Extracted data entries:
:::

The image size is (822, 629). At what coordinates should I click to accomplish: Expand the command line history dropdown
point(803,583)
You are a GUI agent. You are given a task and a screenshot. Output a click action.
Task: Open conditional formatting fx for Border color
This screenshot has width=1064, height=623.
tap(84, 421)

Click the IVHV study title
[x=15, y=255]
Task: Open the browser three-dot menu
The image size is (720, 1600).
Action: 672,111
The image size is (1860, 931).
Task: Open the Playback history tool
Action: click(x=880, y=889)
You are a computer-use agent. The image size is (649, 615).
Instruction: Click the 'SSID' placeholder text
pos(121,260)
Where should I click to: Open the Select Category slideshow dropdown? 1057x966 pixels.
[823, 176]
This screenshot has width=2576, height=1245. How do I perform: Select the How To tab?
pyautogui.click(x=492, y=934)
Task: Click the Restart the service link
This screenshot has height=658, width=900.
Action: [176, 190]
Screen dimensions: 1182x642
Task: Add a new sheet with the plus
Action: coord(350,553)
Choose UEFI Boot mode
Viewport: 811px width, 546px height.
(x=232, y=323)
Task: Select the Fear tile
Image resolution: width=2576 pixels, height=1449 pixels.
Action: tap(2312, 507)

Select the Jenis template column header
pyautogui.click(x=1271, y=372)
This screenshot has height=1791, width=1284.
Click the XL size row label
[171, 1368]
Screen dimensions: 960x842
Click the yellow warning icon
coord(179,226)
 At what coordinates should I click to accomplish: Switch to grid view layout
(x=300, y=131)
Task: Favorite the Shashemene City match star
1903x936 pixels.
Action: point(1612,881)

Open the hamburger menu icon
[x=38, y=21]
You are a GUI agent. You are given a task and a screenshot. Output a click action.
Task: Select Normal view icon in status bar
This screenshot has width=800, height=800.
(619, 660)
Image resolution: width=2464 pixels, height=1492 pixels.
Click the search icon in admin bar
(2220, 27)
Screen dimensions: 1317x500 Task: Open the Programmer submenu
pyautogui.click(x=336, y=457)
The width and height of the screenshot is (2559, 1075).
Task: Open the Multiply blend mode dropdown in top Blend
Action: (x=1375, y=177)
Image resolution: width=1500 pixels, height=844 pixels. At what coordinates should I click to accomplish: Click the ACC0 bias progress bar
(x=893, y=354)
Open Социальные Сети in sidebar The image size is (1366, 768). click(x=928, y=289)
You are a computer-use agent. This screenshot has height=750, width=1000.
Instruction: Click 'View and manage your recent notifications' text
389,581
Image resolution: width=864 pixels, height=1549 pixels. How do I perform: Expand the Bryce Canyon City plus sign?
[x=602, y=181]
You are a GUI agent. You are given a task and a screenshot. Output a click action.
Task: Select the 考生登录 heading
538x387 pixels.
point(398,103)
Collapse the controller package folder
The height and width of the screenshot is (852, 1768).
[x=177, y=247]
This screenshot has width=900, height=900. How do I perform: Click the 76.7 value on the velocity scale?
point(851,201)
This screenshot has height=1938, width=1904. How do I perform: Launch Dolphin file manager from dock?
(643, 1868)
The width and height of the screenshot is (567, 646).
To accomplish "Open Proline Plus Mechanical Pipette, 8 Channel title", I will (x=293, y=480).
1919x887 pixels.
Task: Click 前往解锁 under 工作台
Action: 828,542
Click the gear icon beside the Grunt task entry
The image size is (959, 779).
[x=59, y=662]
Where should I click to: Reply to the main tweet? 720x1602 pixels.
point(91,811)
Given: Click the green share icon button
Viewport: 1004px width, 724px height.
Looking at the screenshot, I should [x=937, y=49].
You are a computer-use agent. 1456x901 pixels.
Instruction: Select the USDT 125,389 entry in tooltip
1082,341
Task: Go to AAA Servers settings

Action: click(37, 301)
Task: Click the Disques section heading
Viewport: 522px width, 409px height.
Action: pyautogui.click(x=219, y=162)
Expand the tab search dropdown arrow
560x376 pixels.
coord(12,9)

:::

Your task:
Lines from the top of the entries through the line with "Task: Select the Fear tile" are to be transcribed exactly, and nothing more.

Answer space:
The image size is (822, 629). At what coordinates should I click to accomplish: Expand the command line history dropdown
point(803,583)
You are a GUI agent. You are given a task and a screenshot. Output a click action.
Task: Open conditional formatting fx for Border color
This screenshot has width=1064, height=623.
tap(84, 421)

Click the IVHV study title
[x=15, y=255]
Task: Open the browser three-dot menu
The image size is (720, 1600).
Action: 672,111
The image size is (1860, 931).
Task: Open the Playback history tool
Action: click(x=880, y=889)
You are a computer-use agent. The image size is (649, 615).
Instruction: Click the 'SSID' placeholder text
pos(121,260)
Where should I click to: Open the Select Category slideshow dropdown? 1057x966 pixels.
[823, 176]
This screenshot has width=2576, height=1245. How do I perform: Select the How To tab?
pyautogui.click(x=492, y=934)
Task: Click the Restart the service link
This screenshot has height=658, width=900.
Action: [176, 190]
Screen dimensions: 1182x642
Task: Add a new sheet with the plus
Action: coord(350,553)
Choose UEFI Boot mode
Viewport: 811px width, 546px height.
(x=232, y=323)
Task: Select the Fear tile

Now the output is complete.